LSTM Data Preparation

class rackio_AI.preprocessing.LSTMDataPreparation()

Documentation here

split_sequences(self, df, timesteps, stepsize=1, input_cols=None, output_cols=None, maxlen=None, dtype='int32', padding='pre', truncating='pre', value=0.0)

Splits dataframe in a 3D numpy array format supported by LSTM architectures using sliding windows concept.

Parameters

  • :param df: (pandas.DataFrame) Contains inputs and outputs data
  • :param timesteps: (list or int) Timestep for each input variable.
    • If timestep is an int value, all input columns will be the same timestep
    • If timestep is a list, must be same lenght that input_cols argument
  • :param stepsize: (int, default = 1) step size for the sliding window
  • :param input_cols: (list, default = None) Column names that represents the input variables to LSTM
    • If input_cols is None the method assumes that inputs are all column except the last one.
  • :param output_cols: (list, default = None) Column names that represents the output variables to LSTM
    • If output_cols is None the method assumes that output is the last column.

The rest of parameters represent the parameters for pad_sequences method, see its description.

returns

sequences (3D numpy array) dimensions (df.shape[0] - max(timesteps), max(timesteps), features)

>>> import numpy as np
>>> from rackio_AI import RackioAI
>>> a = np.array([10, 20, 30, 40, 50, 60, 70, 80, 90]).reshape(-1,1)
>>> b = np.array([15, 25, 35, 45, 55, 65, 75, 85, 95]).reshape(-1,1)
>>> c = np.array([a[i]+b[i] for i in range(len(a))]).reshape(-1,1)
>>> data = np.hstack((a,b,c))
>>> data
array([[ 10,  15,  25],
       [ 20,  25,  45],
       [ 30,  35,  65],
       [ 40,  45,  85],
       [ 50,  55, 105],
       [ 60,  65, 125],
       [ 70,  75, 145],
       [ 80,  85, 165],
       [ 90,  95, 185]])
>>> df = pd.DataFrame(data, columns=['a', 'b', 'c'])
>>> preprocess = RackioAI.get("Preprocessing", _type="Preprocessing")
>>> x, y = preprocess.lstm_data_preparation.split_sequences(df, 2)
>>> x.shape
(8, 2, 2)
>>> x
array([[[10., 15.],
        [20., 25.]],
<BLANKLINE>
       [[20., 25.],
        [30., 35.]],
<BLANKLINE>
       [[30., 35.],
        [40., 45.]],
<BLANKLINE>
       [[40., 45.],
        [50., 55.]],
<BLANKLINE>
       [[50., 55.],
        [60., 65.]],
<BLANKLINE>
       [[60., 65.],
        [70., 75.]],
<BLANKLINE>
       [[70., 75.],
        [80., 85.]],
<BLANKLINE>
       [[80., 85.],
        [90., 95.]]])
>>> y.shape
(8, 1, 1)
>>> y
array([[[ 45.]],
<BLANKLINE>
       [[ 65.]],
<BLANKLINE>
       [[ 85.]],
<BLANKLINE>
       [[105.]],
<BLANKLINE>
       [[125.]],
<BLANKLINE>
       [[145.]],
<BLANKLINE>
       [[165.]],
<BLANKLINE>
       [[185.]]])
pad_sequences(self, sequences, maxlen=None, dtype='int32', padding='pre', truncating='pre', value=0.0)

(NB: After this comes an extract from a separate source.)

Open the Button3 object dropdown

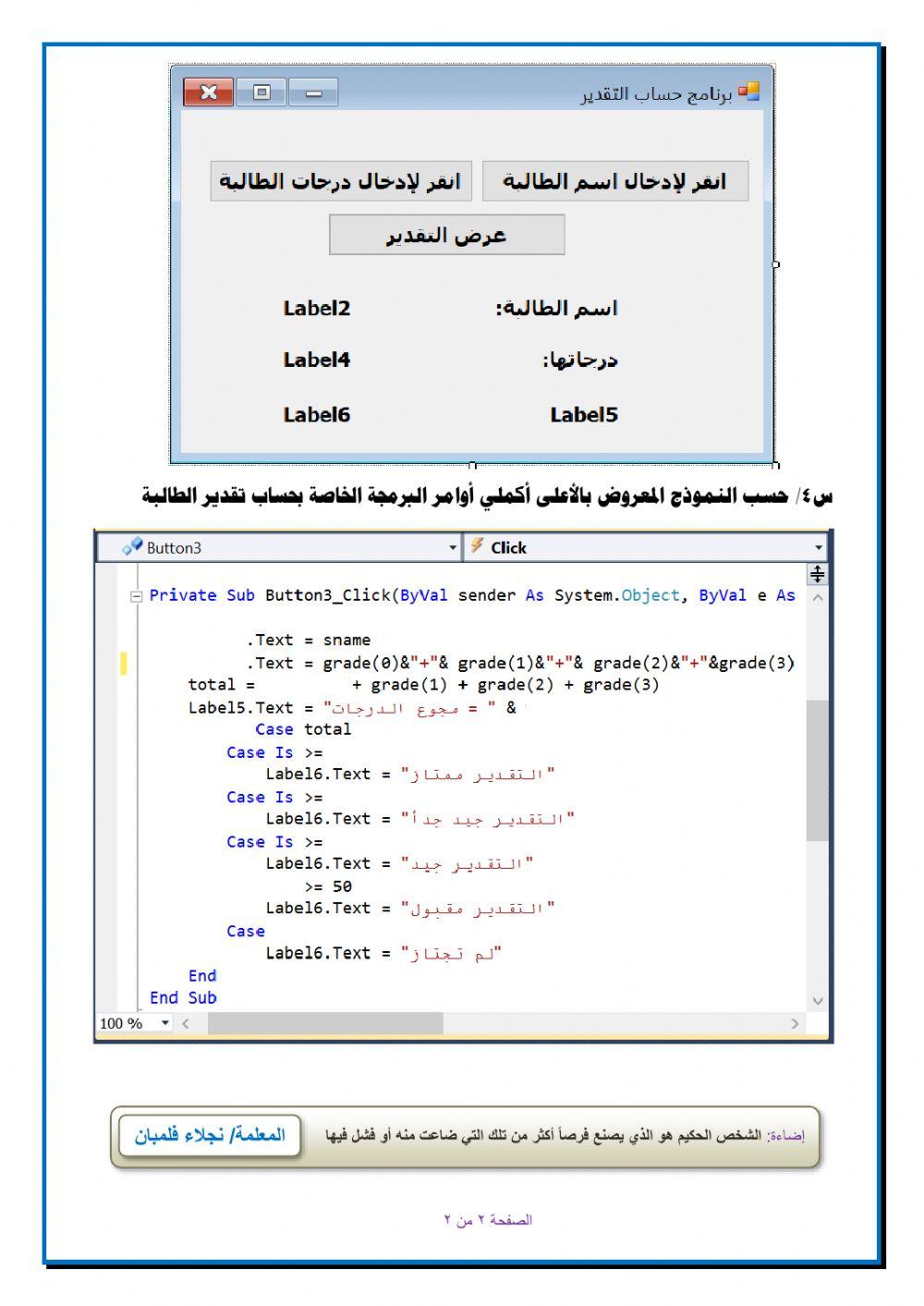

Pads sequences to the same length.

This function transforms a list (of length num_samples) of sequences (lists of integers) into a 2D Numpy array of shape (num_samples, num_timesteps).

num_timesteps is either the maxlen argument if provided, or the length of the longest sequence in the list.

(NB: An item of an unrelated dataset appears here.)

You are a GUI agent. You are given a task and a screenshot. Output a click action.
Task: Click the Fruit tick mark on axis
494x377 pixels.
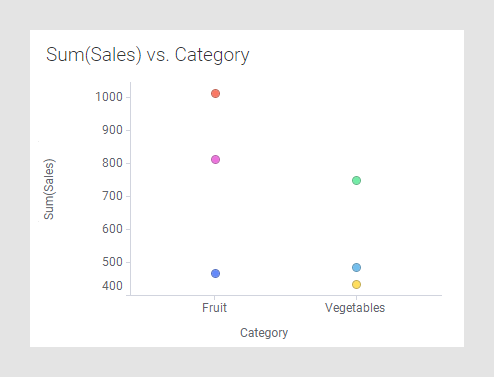click(214, 297)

Sequences that are shorter than num_timesteps are padded with value until they are num_timesteps long.

Sequences longer than num_timesteps are truncated so that they fit the desired length.

The position where padding or truncation happens is determined by the arguments padding and truncating, respectively. Pre-padding or removing values from the beginning of the sequence is the default.

Parameters

  • :param sequences: (list) List of sequences (each sequence is a list of integers).
  • :param maxlen: (Optional Int), maximum length of all sequences. If not provided, sequences will be padded to the length of the longest individual sequence.
  • :param dtype: (Optional, defaults to int32). Type of the output sequences. To pad sequences with variable length strings, you can use object.
  • :param padding: (String, 'pre' or 'post') (optional, defaults to 'pre'): pad either before or after each sequence.
  • :param truncating: (String, 'pre' or 'post') (optional, defaults to 'pre'): remove values from sequences larger than maxlen, either at the beginning or at the end of the sequences.
  • :param value: (Float or String), padding value. (Optional, defaults to 0.)

returns:

  • Numpy array with shape (len(sequences), maxlen)

Raises:

  • ValueError: In case of invalid values for truncating or padding, or in case of invalid shape for a sequences entry.
>>> from rackio_AI import RackioAI
>>> sequence = [[1], [2, 3], [4, 5, 6]]
>>> preprocessing = RackioAI.get("Preprocessing", _type="Preprocessing")
>>> preprocessing.lstm_data_preparation.pad_sequences(sequence)
array([[0, 0, 4],
       [0, 2, 5],
       [1, 3, 6]])
>>> preprocessing.lstm_data_preparation.pad_sequences(sequence, value=-1)
array([[-1, -1,  4],
       [-1,  2,  5],
       [ 1,  3,  6]])
>>> preprocessing.lstm_data_preparation.pad_sequences(sequence, padding='post')
array([[1, 2, 4],
       [0, 3, 5],
       [0, 0, 6]])
>>> preprocessing.lstm_data_preparation.pad_sequences(sequence, maxlen=2)
array([[0, 2, 5],
       [1, 3, 6]])